Stressing the ‘billions’ US gives in aid, Trump refuses to commit to removing tariffs on Israel
At White House summit, Netanyahu promises to eliminate trade deficit with US, but fails to get promise from president to roll back policy
Lazar Berman is The Times of Israel's diplomatic reporter

Speaking to the press alongside Prime Minister Benjamin Netanyahu on Monday, US President Donald Trump declined to commit to removing the 17% tariffs he had imposed on Israel on Monday.
“Well, we’re talking about a whole new trade — maybe not,” he said in response to a question about whether he would reverse the tariffs. “Maybe not.”
Israel had hoped to avoid Trump’s sweeping decree last week to impose levies on global imports. Instead, it was hit with a 17% tariff despite lifting all remaining duties on US imports in a last-minute attempt to be spared.
The US is Israel’s closest ally and largest single trading partner.
“Don’t forget, we help Israel a lot,” Trump said in the Oval Office, as Netanyahu listened beside him to the implied criticism. “We give Israel $4 billion a year, that’s a lot.”
“We give Israel billions of dollars a year. Billions. It’s one of the highest of anyone. We give a lot of countries money, you wouldn’t believe it.”
“We take good care of our friends, and we don’t take care of our enemies,” he said.

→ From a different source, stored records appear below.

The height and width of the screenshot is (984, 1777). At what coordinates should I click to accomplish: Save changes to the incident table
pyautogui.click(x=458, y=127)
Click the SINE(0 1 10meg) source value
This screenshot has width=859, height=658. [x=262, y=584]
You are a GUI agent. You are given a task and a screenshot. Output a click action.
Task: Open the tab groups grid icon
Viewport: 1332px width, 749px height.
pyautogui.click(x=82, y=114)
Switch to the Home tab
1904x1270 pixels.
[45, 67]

Netanyahu said in his prepared remarks that Israel would eliminate all trade barriers with the US.
“Israel can serve as a model for other countries that strive to do the same,” he added.
Netanyahu said he sympathizes with Trump’s position on tariffs and that he is a free trade advocate, but “free trade has to be fair trade.”

In the Oval Office press briefing, Trump said countries would not have been willing to negotiate on tariffs with the US if he hadn’t taken the steps he took in recent days.
Even Netanyahu, Trump said, “started off our conversation today” by saying that “he’s cutting off all of the tariffs, everything. He’s going to get down to a free base.”

According to an analysis published Sunday by the Manufacturers Association of Israel and presented to Netanyahu, Israeli exports will take an annual $2.3 billion hit from the tariffs if they remain at 17%, and between 18,000 and 26,000 Israelis could lose their jobs.
In addition, the association warned that should Trump expand the tariffs to include the pharmaceutical and chip industries, which the sweeping edict has yet to touch, the damage to Israeli exports could reach an annual $3 billion.
The areas that are expected to be hit hardest, it said, were hi-tech, including biotech, plastic, metals, chemicals and fuels, robotics and electronic components.
The US is Israel’s single largest trade partner, and in 2024, it imported more than $13.5 billion worth of goods from Israel.

The damage caused by the tariffs “is expected to have a significant impact on the competitiveness of the entire economy, on the ability to attract investments, on our technological superiority, and more,” President of the Manufacturers Association Ron Tomer wrote in a letter to Netanyahu.
Warning of a worst-case scenario in which the US also slaps tariffs on additional industries, Tomer noted that duties imposed on hardware exports “will also directly harm the export of software services and related services in Israeli high-tech” due to the integrated business models implemented by many of Israel’s tech companies.
“In light of the expected serious consequences, I call on you to take all diplomatic and economic measures at your disposal to prevent the imposition of taxes,” Tomer wrote, urging Netanyahu to push the Trump administration on the matter.
“Through decisive and rapid action, it will be possible to prevent serious harm to the Israeli economy,” he said.

Ahead of Netanyahu’s departure for talks in Washington on Sunday, Finance Minister Bezalel Smotrich said he briefed him on the economic implications of the tariffs and on ways to prevent harm to the Israeli industry and economy.
The Finance Ministry has been studying the implications of the tariffs since they were announced last Wednesday and has been working to examine the necessary follow-up steps.
Smotrich said on Thursday that he had been “personally” speaking to industry leaders about the impact of the 17% duty, and had led a discussion with Finance Ministry management to “analyze opportunities and risks and formulate courses of action.”
Sharon Wrobel contributed to this report.